À la suite des manifestations du 29 octobre, les autorités tanzaniennes ont engagé des poursuites pour trahison et complot contre au moins 240 personnes. Alors que l’opposition dénonce une répression d’une rare brutalité, le gouvernement assure que le pays a retrouvé « calme et harmonie ». Selon les actes d’accusation, les prévenus sont soupçonnés d’avoir perturbé le déroulement des élections générales et causé d’importants dégâts aux biens publics.
La police a également émis des mandats d’arrêt contre plusieurs figures de l’opposition, notamment des membres de Chadema, premier parti d’opposition. Aucun d’entre eux n’a pour l’instant été inculpé, mais ils sont accusés d’avoir encouragé le mouvement contestataire. La présidente Samia Suluhu Hassan, au pouvoir depuis 2021 et officiellement réélue avec 97,8 % des voix, est au cœur de vives critiques. D’après Chadema, plus de 800 personnes auraient été tuées lors des affrontements avec les forces de sécurité, dont plus de 200 dans la région de Mwanza, au nord du pays.

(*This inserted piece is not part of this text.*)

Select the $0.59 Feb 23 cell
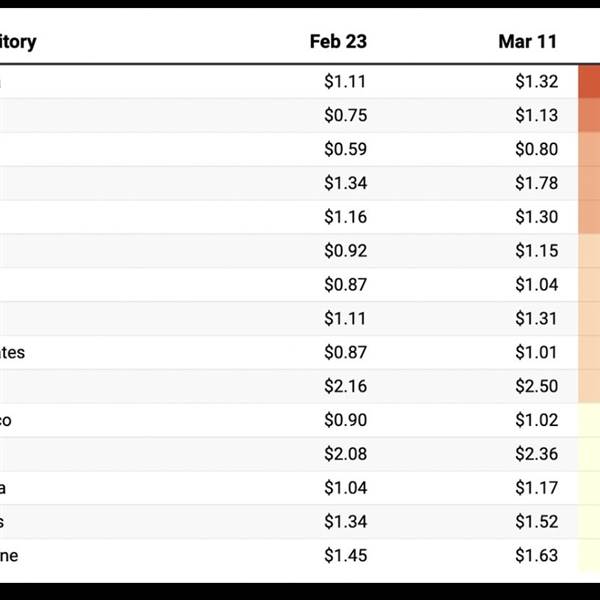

Face à ces accusations, le vice-président Emmanuel Nchimbi a défendu l’action du gouvernement en insistant sur le retour à la stabilité. « Le gouvernement de la présidente Samia Suluhu Hassan a pris des mesures pour rétablir l’harmonie dans notre pays, et aujourd’hui notre nation est en paix », a-t-il déclaré. Il a ajouté que la cheffe de l’État souhaitait engager un processus de réconciliation afin de donner une voix aux populations les plus vulnérables et construire « une nation pacifique et unie ». Il a également assuré que la Tanzanie demeurait « sûre et calme » et « prête à accueillir des visiteurs du monde entier ».

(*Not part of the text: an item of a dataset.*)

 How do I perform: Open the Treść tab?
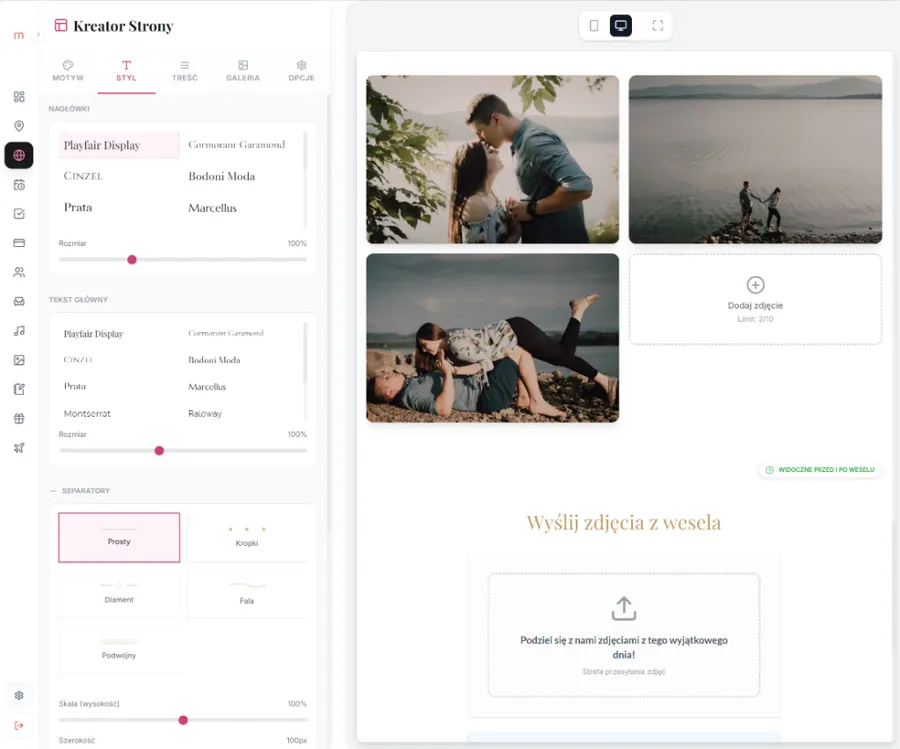(x=184, y=71)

Cependant, cette version officielle est largement contestée par des observateurs internationaux et des organisations de défense des droits humains, qui dénoncent une répression systématique et des violations graves des libertés publiques. L’Union africaine a estimé que le scrutin du 29 octobre n’était pas conforme à ses standards démocratiques, évoquant notamment des cas de bourrage d’urnes, un climat d’intimidation et de graves entraves à l’exercice des droits politiques. Alors que le gouvernement proclame le retour à la stabilité, le fossé semble se creuser entre le discours officiel et les réalités documentées sur le terrain.